CHICAGO -- Detroit surely gained some confidence from last week’s victory over Washington, but I don’t know if many people thought the Lions would come into Soldier Field and move up and down the field on Chicago’s defense.

But that’s what has happened here in the first half. The Lions have amassed 273 yards of total offense and 17 first downs, continually exposing the deep middle of the field with receiver Calvin Johnson and tight ends Will Heller and Brandon Pettigrew. I don’t know if I blame new middle linebacker Nick Roach for any or all of that, but it’s certainly a logical place to question in the Tampa 2 scheme.

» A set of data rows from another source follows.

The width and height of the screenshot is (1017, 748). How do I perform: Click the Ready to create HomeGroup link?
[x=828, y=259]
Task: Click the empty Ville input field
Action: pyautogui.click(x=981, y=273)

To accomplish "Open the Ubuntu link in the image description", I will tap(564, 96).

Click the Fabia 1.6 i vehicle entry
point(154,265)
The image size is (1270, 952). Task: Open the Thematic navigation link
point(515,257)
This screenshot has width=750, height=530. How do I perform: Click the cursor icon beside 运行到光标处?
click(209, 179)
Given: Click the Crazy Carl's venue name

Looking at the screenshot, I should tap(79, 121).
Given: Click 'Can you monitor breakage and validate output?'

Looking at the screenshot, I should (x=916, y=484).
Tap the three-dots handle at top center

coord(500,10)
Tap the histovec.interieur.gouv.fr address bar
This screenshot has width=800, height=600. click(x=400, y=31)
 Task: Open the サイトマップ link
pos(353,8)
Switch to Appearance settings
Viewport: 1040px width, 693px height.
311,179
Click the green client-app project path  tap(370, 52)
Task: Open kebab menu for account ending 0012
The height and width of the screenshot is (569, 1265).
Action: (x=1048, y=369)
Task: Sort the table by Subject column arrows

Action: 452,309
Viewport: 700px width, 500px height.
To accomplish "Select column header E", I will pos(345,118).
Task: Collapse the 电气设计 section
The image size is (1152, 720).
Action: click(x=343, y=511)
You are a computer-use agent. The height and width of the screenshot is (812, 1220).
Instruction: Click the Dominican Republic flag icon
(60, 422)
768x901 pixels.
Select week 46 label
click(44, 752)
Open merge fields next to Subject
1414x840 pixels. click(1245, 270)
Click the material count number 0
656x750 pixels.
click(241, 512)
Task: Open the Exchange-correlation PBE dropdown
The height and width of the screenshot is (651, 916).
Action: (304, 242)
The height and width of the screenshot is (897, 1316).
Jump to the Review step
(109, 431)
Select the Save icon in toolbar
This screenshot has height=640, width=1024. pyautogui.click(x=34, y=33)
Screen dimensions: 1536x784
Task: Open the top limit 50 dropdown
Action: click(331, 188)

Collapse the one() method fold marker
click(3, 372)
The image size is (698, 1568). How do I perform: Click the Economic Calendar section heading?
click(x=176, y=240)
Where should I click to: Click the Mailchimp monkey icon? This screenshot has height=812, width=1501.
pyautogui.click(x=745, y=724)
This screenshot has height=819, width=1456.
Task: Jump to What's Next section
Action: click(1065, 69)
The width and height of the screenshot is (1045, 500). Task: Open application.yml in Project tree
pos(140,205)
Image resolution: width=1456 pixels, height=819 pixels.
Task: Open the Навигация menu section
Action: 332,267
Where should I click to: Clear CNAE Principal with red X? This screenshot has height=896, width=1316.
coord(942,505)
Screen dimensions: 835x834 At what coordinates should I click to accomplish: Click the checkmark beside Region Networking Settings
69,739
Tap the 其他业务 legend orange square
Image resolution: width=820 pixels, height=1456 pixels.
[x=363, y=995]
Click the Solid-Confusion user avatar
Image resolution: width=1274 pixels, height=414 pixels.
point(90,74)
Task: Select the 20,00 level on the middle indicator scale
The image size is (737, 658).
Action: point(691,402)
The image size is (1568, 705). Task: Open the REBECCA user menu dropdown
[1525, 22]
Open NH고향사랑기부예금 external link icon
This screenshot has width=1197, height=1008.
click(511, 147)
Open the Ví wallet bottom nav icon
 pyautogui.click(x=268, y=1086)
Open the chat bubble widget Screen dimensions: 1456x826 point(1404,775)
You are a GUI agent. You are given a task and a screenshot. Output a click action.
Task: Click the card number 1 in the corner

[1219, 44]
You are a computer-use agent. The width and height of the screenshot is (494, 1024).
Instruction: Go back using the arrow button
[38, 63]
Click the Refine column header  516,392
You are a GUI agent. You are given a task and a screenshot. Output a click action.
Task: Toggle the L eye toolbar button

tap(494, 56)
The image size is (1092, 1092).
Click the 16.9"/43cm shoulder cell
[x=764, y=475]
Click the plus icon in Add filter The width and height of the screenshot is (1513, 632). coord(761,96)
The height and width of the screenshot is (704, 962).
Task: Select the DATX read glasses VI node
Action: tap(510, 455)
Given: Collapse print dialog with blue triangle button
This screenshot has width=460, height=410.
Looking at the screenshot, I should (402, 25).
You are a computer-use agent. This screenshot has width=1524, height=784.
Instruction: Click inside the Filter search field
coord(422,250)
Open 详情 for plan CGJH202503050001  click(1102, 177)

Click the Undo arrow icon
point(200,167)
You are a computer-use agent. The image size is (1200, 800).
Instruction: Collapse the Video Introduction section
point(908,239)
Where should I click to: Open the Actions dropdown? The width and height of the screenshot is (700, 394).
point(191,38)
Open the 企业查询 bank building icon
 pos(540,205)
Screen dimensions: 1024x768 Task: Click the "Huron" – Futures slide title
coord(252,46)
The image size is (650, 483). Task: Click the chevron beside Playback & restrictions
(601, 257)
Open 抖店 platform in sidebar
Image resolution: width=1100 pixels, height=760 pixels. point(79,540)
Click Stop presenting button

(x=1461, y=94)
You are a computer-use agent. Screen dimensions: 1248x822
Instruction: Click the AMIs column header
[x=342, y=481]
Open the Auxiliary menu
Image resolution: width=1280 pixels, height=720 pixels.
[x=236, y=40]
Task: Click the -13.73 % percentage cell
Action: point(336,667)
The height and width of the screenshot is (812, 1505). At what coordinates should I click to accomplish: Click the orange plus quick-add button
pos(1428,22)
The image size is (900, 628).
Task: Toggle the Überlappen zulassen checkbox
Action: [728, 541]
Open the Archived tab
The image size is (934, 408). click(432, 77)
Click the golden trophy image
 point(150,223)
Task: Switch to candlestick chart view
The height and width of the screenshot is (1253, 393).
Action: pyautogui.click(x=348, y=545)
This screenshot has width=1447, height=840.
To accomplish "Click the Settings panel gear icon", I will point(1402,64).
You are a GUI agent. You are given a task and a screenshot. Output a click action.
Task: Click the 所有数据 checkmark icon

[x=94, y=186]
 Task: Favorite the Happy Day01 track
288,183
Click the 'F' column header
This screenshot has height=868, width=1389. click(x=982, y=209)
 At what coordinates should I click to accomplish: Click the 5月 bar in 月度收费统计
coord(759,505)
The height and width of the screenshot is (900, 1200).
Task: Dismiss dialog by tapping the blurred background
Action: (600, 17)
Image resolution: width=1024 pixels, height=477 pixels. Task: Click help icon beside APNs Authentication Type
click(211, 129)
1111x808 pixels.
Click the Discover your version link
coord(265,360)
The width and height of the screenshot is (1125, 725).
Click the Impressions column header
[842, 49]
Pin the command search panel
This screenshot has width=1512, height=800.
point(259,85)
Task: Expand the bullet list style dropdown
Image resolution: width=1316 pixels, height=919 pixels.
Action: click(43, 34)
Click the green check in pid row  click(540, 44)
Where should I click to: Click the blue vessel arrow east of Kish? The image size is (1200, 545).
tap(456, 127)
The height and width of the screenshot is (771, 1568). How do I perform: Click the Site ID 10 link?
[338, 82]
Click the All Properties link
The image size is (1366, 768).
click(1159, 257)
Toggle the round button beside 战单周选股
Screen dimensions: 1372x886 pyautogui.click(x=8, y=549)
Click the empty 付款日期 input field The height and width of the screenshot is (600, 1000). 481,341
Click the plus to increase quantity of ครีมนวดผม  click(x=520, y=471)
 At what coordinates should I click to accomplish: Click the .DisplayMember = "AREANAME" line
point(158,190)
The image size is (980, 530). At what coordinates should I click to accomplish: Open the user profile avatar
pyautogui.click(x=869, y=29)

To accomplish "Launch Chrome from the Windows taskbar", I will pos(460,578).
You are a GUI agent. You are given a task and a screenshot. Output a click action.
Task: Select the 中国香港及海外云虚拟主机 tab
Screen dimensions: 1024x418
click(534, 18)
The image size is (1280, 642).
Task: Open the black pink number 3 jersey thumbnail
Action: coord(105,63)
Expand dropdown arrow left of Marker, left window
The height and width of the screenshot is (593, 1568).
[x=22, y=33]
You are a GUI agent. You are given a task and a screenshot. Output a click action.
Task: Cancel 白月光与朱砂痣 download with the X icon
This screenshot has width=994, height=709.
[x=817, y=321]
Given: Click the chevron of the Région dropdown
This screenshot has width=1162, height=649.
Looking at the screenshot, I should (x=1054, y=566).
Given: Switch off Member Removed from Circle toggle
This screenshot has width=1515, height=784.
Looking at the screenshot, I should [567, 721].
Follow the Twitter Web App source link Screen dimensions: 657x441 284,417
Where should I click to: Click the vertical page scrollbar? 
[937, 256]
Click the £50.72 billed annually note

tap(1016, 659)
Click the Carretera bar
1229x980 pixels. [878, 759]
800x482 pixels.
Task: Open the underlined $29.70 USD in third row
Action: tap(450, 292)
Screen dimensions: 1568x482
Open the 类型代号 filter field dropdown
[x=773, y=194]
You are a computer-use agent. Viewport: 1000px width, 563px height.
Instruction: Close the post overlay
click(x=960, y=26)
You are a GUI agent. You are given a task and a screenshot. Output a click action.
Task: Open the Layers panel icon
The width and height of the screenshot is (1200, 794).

We’re tied at 21 as the teams head to the locker room. Here are a few more halftime observations:

  • Lions quarterback Matthew Stafford opened the game with a 45-yard pass to Johnson, who was single-covered by Zack Bowman at the time. Stafford is doing a good job of locating Johnson, but I’ve been amazed at how often the Bears have left Bowman in single coverage against him. The Lions don’t have enough offensive threats to allow Johnson to be in one-on-one coverage with anyone.

  • By my count, Stafford has missed three wide-open throws -- two to Johnson and one to Pettigrew – but each time he’s come back and made up for the error by completing his next pass to compensate. In other words, none of the misses have hurt the Lions.

  • Bears receiver Devin Hester left in the second quarter after injuring his shoulder on a pass near the goal line. He didn’t return. I know there has been a lot of celebratory talk about the resurgent Bears receiving corps. But without Hester, the Bears will have their work cut out for them to keep up if this game continues to be a shootout.

  • Other than Jay Cutler's gutsy decision to go airborne on a 5-yard touchdown run, the Bears offense looks uninspired. It’s racked up 153 total yards, of which 61 came on Matt Forte's first carry of the game. Since that play, the Bears have 85 yards on 22 plays.

  • This may matter to no one else but me: At one point, the score was 14-14 with 14:14 remaining in the second quarter.